**Exercise aim:**
Reproduce the items below verbatim, covering the stretch from the start of the items through the line that contains "Action: click(109, 521)", with both ends included.

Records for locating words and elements

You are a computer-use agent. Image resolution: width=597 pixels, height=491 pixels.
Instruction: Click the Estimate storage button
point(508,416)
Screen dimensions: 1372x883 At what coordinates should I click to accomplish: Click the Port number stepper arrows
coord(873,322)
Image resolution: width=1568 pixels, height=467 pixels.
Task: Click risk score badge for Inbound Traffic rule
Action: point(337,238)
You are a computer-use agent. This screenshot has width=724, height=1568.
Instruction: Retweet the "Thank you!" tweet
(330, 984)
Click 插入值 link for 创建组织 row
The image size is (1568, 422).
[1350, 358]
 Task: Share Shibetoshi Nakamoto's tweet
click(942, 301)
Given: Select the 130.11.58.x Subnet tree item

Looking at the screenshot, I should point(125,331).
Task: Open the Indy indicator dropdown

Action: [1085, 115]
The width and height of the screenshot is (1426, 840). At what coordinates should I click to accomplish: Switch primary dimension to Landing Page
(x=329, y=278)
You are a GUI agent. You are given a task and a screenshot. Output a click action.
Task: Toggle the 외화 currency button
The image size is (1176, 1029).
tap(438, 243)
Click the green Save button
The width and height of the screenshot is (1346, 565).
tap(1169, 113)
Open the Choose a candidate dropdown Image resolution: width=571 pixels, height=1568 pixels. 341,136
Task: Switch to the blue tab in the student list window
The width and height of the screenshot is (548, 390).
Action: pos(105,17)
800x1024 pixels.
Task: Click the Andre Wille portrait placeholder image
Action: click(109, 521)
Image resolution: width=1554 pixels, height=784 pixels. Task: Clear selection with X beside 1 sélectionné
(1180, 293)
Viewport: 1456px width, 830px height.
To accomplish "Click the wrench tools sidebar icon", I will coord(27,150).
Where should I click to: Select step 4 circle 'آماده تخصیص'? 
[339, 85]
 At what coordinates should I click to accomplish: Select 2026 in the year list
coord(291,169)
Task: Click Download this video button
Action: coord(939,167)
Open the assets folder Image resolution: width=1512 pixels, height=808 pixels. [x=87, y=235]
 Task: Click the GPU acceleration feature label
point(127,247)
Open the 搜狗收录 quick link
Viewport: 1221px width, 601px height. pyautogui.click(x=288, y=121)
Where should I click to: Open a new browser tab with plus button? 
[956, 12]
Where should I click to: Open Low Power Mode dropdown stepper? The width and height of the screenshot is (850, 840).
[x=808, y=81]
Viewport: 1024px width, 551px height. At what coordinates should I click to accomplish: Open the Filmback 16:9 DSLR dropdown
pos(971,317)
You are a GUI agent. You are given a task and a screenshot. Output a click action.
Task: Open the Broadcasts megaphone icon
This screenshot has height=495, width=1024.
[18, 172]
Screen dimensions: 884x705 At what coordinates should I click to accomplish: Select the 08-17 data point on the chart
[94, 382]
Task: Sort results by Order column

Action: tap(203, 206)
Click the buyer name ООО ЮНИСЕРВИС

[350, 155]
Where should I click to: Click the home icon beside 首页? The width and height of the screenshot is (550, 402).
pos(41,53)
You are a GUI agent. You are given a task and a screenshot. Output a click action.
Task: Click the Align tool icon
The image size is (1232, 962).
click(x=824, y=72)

**Task response:**
You are a computer-use agent. Image resolution: width=597 pixels, height=491 pixels.
Instruction: Click the Estimate storage button
point(508,416)
Screen dimensions: 1372x883 At what coordinates should I click to accomplish: Click the Port number stepper arrows
coord(873,322)
Image resolution: width=1568 pixels, height=467 pixels.
Task: Click risk score badge for Inbound Traffic rule
Action: point(337,238)
You are a computer-use agent. This screenshot has width=724, height=1568.
Instruction: Retweet the "Thank you!" tweet
(330, 984)
Click 插入值 link for 创建组织 row
The image size is (1568, 422).
[1350, 358]
 Task: Share Shibetoshi Nakamoto's tweet
click(942, 301)
Given: Select the 130.11.58.x Subnet tree item

Looking at the screenshot, I should point(125,331).
Task: Open the Indy indicator dropdown

Action: [1085, 115]
The width and height of the screenshot is (1426, 840). At what coordinates should I click to accomplish: Switch primary dimension to Landing Page
(x=329, y=278)
You are a GUI agent. You are given a task and a screenshot. Output a click action.
Task: Toggle the 외화 currency button
The image size is (1176, 1029).
tap(438, 243)
Click the green Save button
The width and height of the screenshot is (1346, 565).
tap(1169, 113)
Open the Choose a candidate dropdown Image resolution: width=571 pixels, height=1568 pixels. 341,136
Task: Switch to the blue tab in the student list window
The width and height of the screenshot is (548, 390).
Action: pos(105,17)
800x1024 pixels.
Task: Click the Andre Wille portrait placeholder image
Action: click(109, 521)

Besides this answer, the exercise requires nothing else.